- _Exercise prompt_:
Copy the data below exactly, but not the pictures it contains.

- _Data supplied_:
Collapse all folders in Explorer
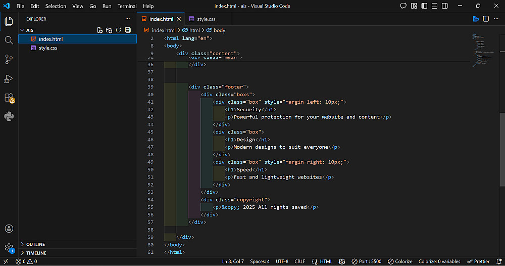This screenshot has height=266, width=505. (x=128, y=30)
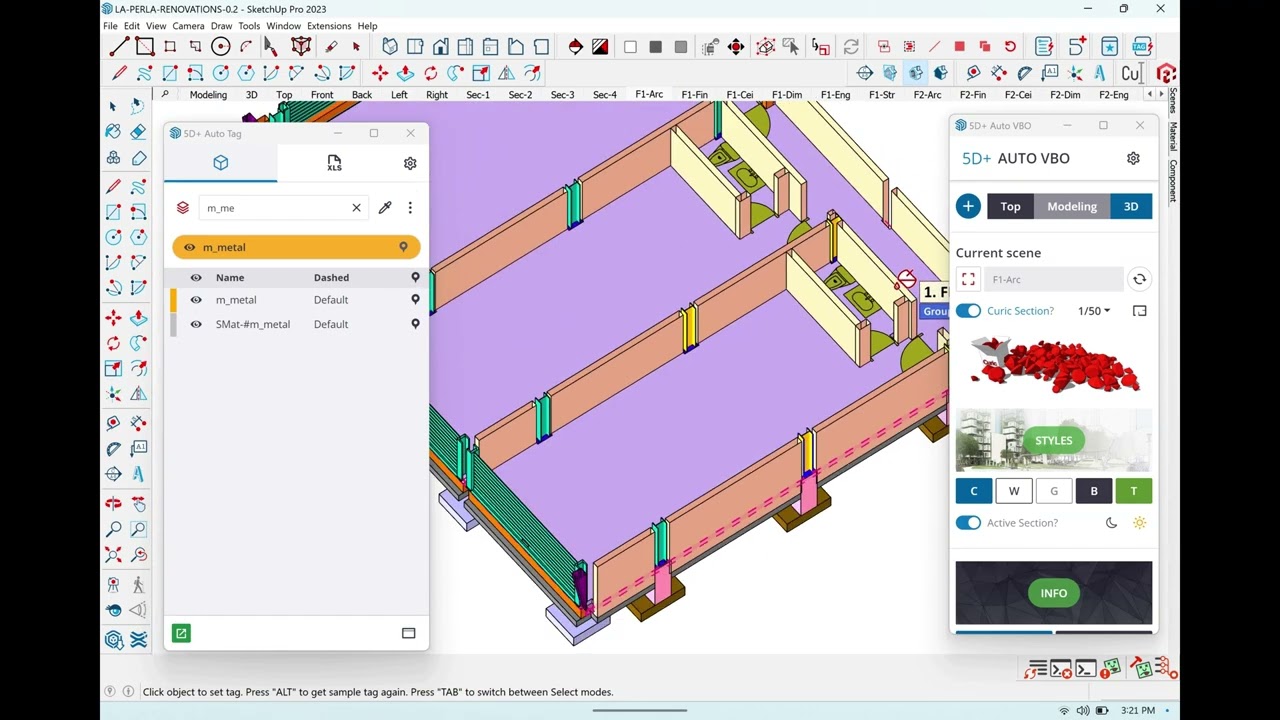
Task: Toggle the Active Section switch
Action: click(x=968, y=523)
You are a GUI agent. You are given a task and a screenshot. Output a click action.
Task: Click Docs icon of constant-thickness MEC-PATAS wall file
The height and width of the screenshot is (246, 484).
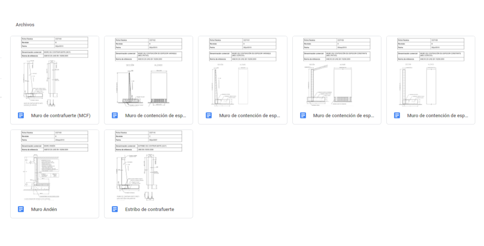[303, 116]
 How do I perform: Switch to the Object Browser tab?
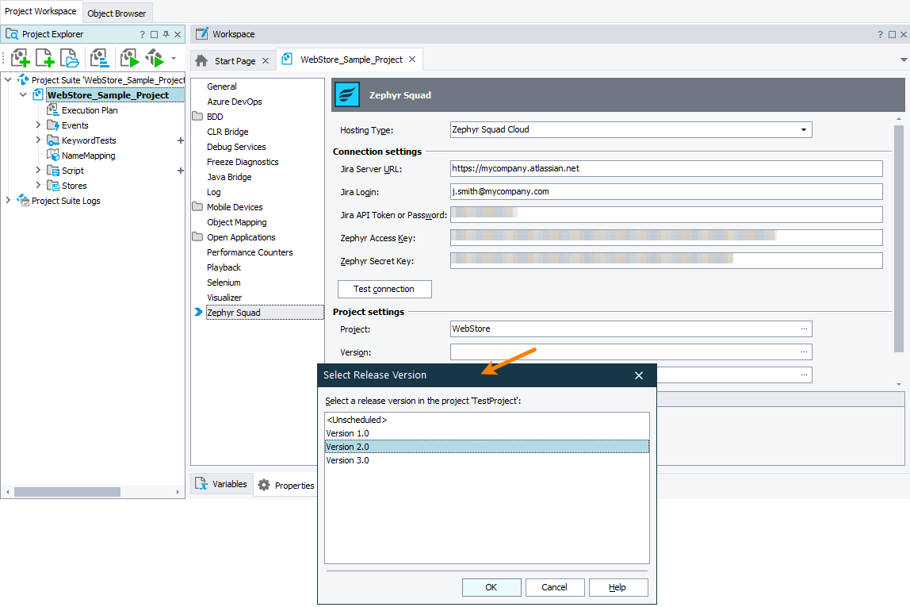click(117, 13)
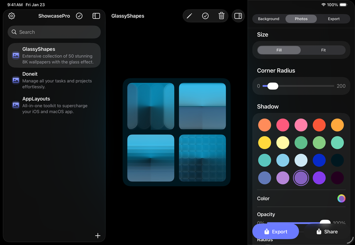The image size is (355, 245).
Task: Open settings with the gear icon
Action: point(12,16)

- _Response area_:
Collapse all folders in Explorer
This screenshot has height=266, width=505. (x=128, y=30)
Task: Toggle the Active Section switch
Action: click(x=968, y=523)
You are a GUI agent. You are given a task and a screenshot. Output a click action.
Task: Click Docs icon of constant-thickness MEC-PATAS wall file
The height and width of the screenshot is (246, 484).
[303, 116]
 How do I perform: Switch to the Object Browser tab?
click(117, 13)
The image size is (355, 245).
Task: Open settings with the gear icon
Action: point(12,16)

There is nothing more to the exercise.